● Document text
Marine Corps War Memorial, monument in Arlington county, Va., honouring the members of the United States Marine Corps who have served and died in defense of the United States since the founding of the Corps in 1775. The memorial is located near Arlington National Cemetery. It was designed by Horace W. Peaslee and was dedicated on Nov. 10, 1954.
The monument consists of a large sculpture group on a circular base. The sculpture was inspired by an iconic World War II photograph taken by Joe Rosenthal of six men (five Marines and a U.S. Navy hospital corpsman) raising an American flag atop Mount Suribachi on the Pacific island of Iwo Jima on Feb. 23, 1945, during the battle with the Japanese for the island. Sculptor Felix W. de Weldon was commissioned by the U.S. Congress to cast a much larger than life-size (32-foot [10-metre]) sculpture of the group in bronze to serve as the Marine Corps War Memorial. The three surviving members of the group posed for de Weldon, and the sculptor used photographs as source material for the faces of the three others, who died in the fighting.

● Provided records
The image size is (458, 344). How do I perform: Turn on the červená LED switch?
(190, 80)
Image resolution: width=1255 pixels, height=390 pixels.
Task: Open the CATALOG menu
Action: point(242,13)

● Task list
1. Could you output the passage of the Marine Corps War Memorial text that opens with the words containing "The monument consists" and closes with "in the fighting."?
2. Which people are named in the Marine Corps War Memorial text?

● Results for the exercise
1.
The monument consists of a large sculpture group on a circular base. The sculpture was inspired by an iconic World War II photograph taken by Joe Rosenthal of six men (five Marines and a U.S. Navy hospital corpsman) raising an American flag atop Mount Suribachi on the Pacific island of Iwo Jima on Feb. 23, 1945, during the battle with the Japanese for the island. Sculptor Felix W. de Weldon was commissioned by the U.S. Congress to cast a much larger than life-size (32-foot [10-metre]) sculpture of the group in bronze to serve as the Marine Corps War Memorial. The three surviving members of the group posed for de Weldon, and the sculptor used photographs as source material for the faces of the three others, who died in the fighting.

2. Horace W. Peaslee, Joe Rosenthal, Felix W. de Weldon